熱查詢在啟用 UltraWarm 後停止運作

當您在網域上啟用 UltraWarm 時,如果 search.max_buckets 設定沒有預先存在的複寫,則 OpenSearch Service 會自動將值設定為 10000,以防止記憶體大量查詢充滿暖節點。如果您的熱查詢使用超過 10,000 個儲存貯體,當您啟用 UltraWarm 時,它們可能會停止運作。

由於 Amazon OpenSearch Service 的受管特性而無法修改此設定,因此您需要開啟支援案例來增加限制。增加限制不需要高級支援訂閱。

升級後無法降級

就地升級是無法復原的作業,但您仍可連絡 AWS 支援;支援人員可協助您在新網域上還原自動、預先升級的快照。例如,如果將網域從 Elasticsearch 5.6 升級至 6.4,AWS Support 可協助您在新的 Elasticsearch 5.6 網域上還原預先升級的快照。如果已經製作原有網域的手動快照,則您可以自行執行該步驟

需要所有 AWS 區域 的網域摘要

下列指令碼會使用 Amazon EC2 describe-regions AWS CLI 命令,建立可提供 OpenSearch Service 的所有區域清單。接著,它會為個別區域呼叫 list-domain-names

for region in `aws ec2 describe-regions --output text | cut -f4` do echo "\nListing domains in region '$region':" aws opensearch list-domain-names --region $region --query 'DomainNames' done

接著,您會收到下列個別區域的輸出:

Listing domains in region:'us-west-2'... [ { "DomainName": "sample-domain" } ]
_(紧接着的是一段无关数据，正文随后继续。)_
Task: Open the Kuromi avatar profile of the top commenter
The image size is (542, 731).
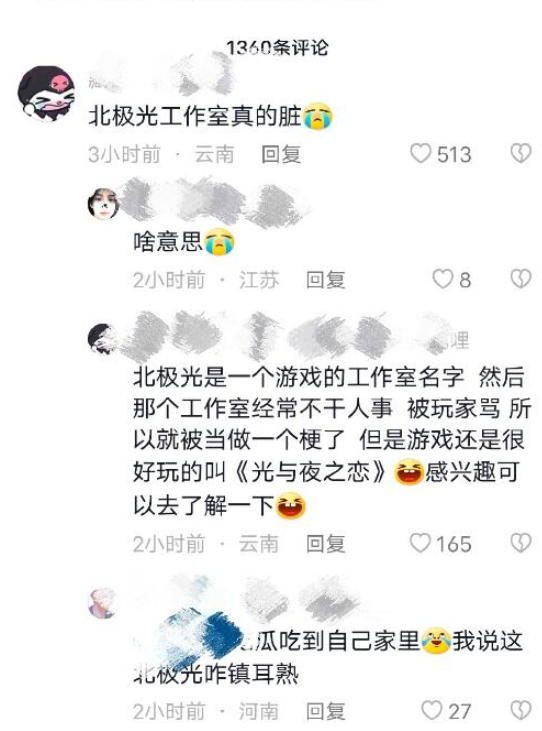Action: [x=46, y=94]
不提供 OpenSearch Service 的區域會傳回「Could not connect to the endpoint URL (無法連接到端點 URL)」。

使用 OpenSearch Dashboards 時發生瀏覽器錯誤

當您使用 Dashboards 來檢視 OpenSearch Service 網域中的資料時,您的瀏覽器會在 HTTP 回應物件中包裝服務錯誤訊息。您可以使用 Web 瀏覽器中的常用開發人員工具,例如 Chrome 中的開發人員模式,來檢視基本服務錯誤和協助您的偵錯工作。

若要檢視 Chrome 中的服務錯誤

  1. 從 Chrome 頂部選單列中,選擇 View (檢視)、Developer (開發人員)、Developer Tools (開發人員工具)。

  2. 選擇 Network (網路) 索引標籤。

  3. Status (狀態) 欄中,選擇任何狀態為 500 的 HTTP 工作階段。

若要檢視 Firefox 中的服務錯誤

  1. 從功能表中,選擇 Tools (工具)Web Developer (Web 開發人員)Network (網路)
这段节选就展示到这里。